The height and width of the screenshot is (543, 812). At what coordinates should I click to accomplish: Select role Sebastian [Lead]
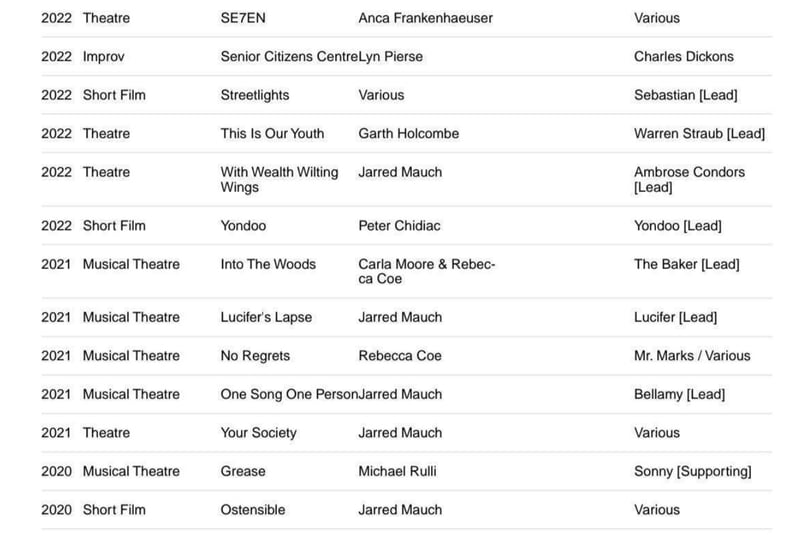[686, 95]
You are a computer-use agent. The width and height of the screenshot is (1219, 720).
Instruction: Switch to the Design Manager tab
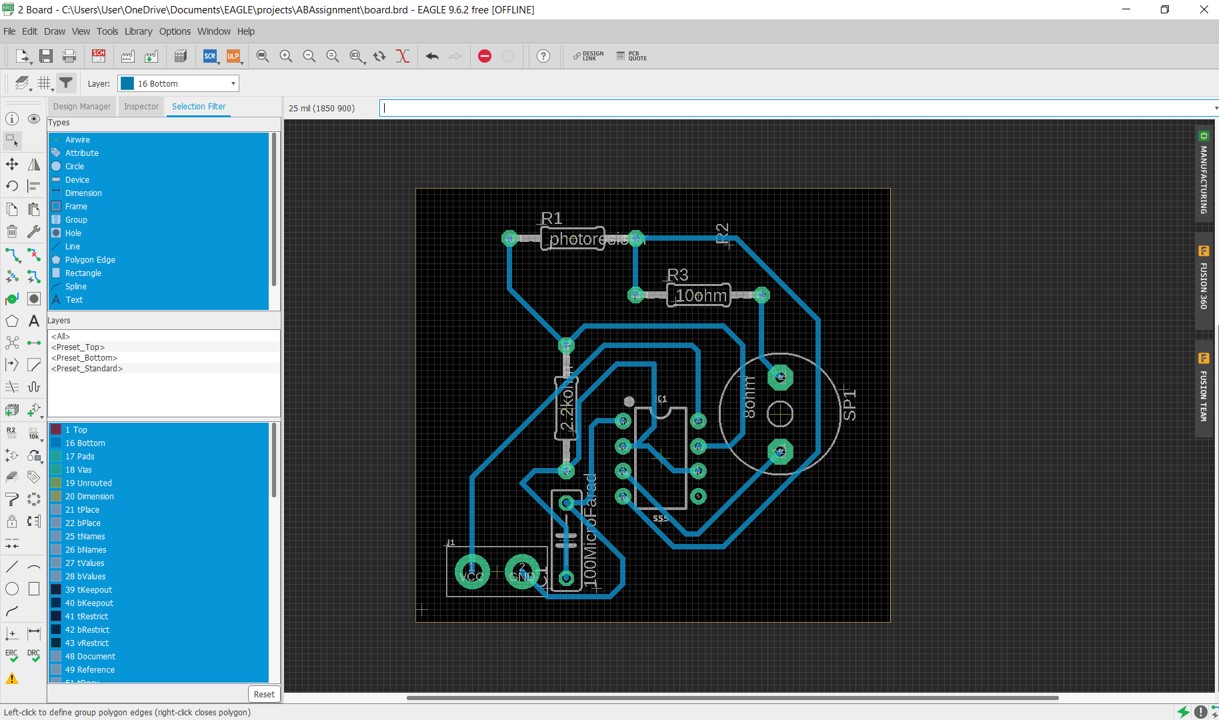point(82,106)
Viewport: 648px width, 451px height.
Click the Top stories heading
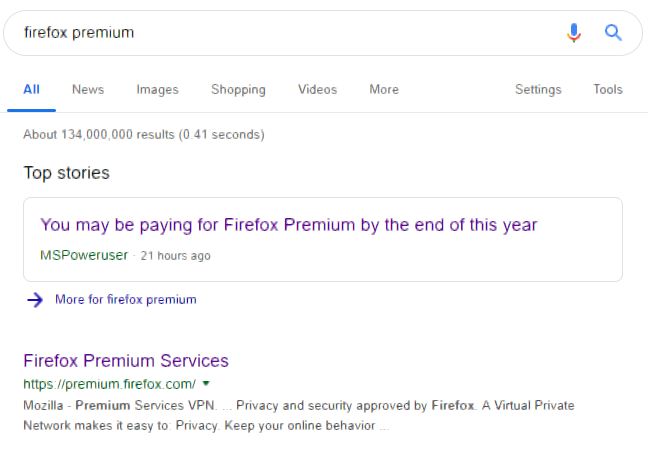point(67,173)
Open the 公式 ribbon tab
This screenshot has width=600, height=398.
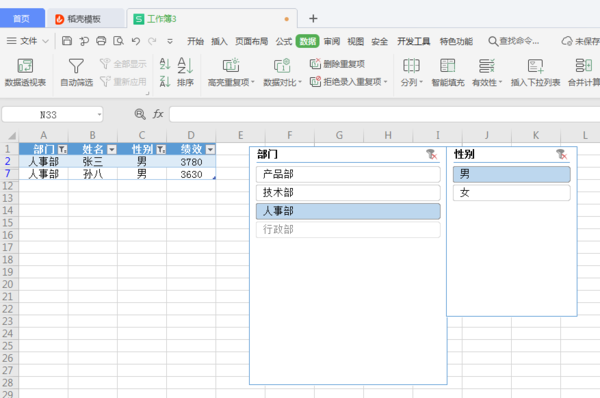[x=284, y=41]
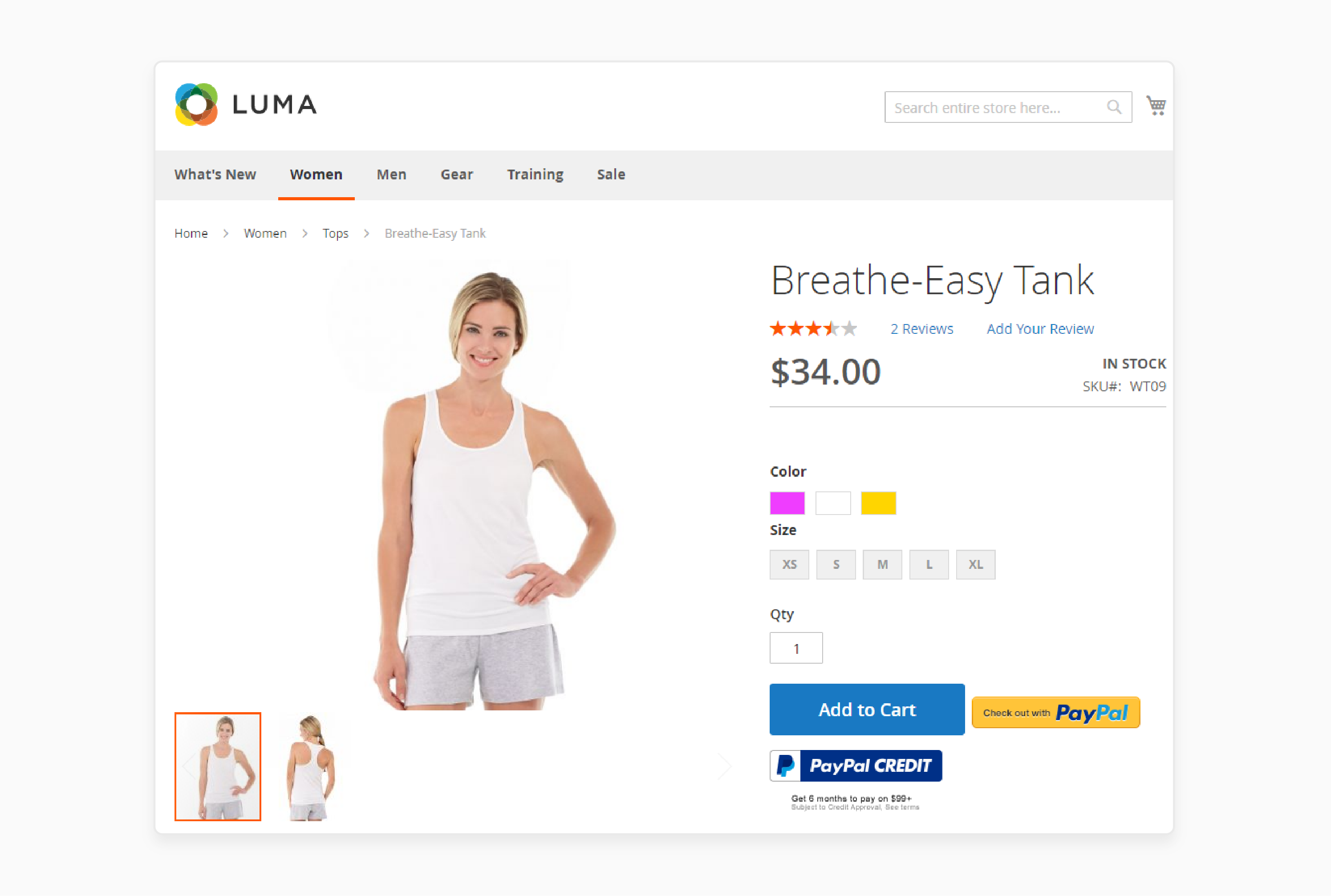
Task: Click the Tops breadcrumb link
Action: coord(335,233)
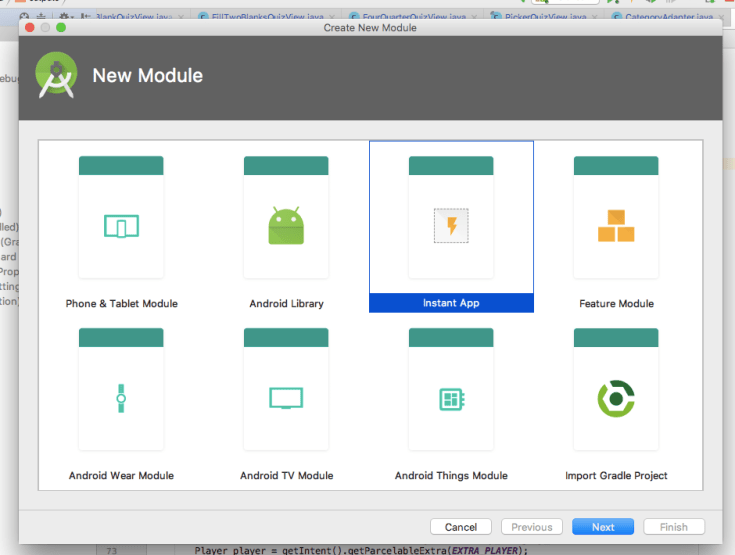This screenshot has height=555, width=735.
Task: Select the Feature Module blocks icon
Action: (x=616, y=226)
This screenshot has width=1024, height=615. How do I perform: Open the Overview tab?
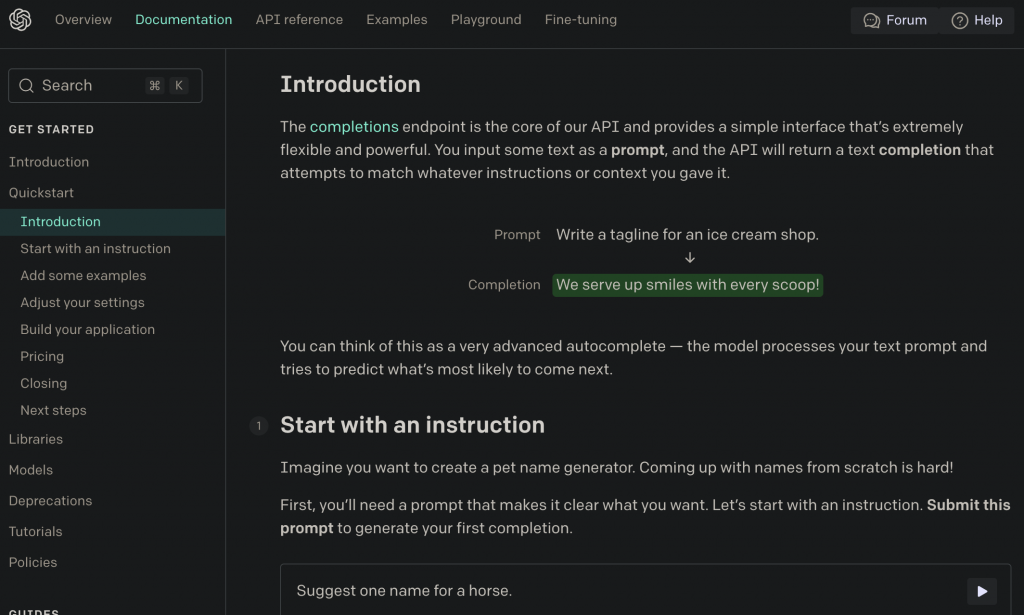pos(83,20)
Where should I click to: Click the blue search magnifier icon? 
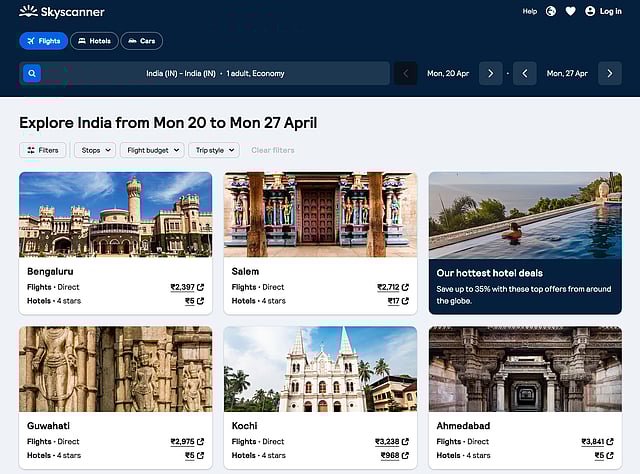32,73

§ Activity: Nothing but the text is wanted: repeat the data above exactly, without its images.

§ Output of the task:
The height and width of the screenshot is (543, 812). At what coordinates should I click to accomplish: Select role Sebastian [Lead]
[686, 95]
You are a computer-use agent. The width and height of the screenshot is (1219, 720).
Instruction: Switch to the Design Manager tab
point(82,106)
Viewport: 648px width, 451px height.
Click the Top stories heading
point(67,173)
Open the 公式 ribbon tab
This screenshot has width=600, height=398.
[x=284, y=41]
Task: Click the Tops breadcrumb link
Action: coord(335,233)
This screenshot has height=555, width=735.
Task: Select the Feature Module blocks icon
Action: (x=616, y=226)
This screenshot has width=1024, height=615. How do I perform: Open the Overview tab?
pos(83,20)
Where should I click to: Click the blue search magnifier icon? 
32,73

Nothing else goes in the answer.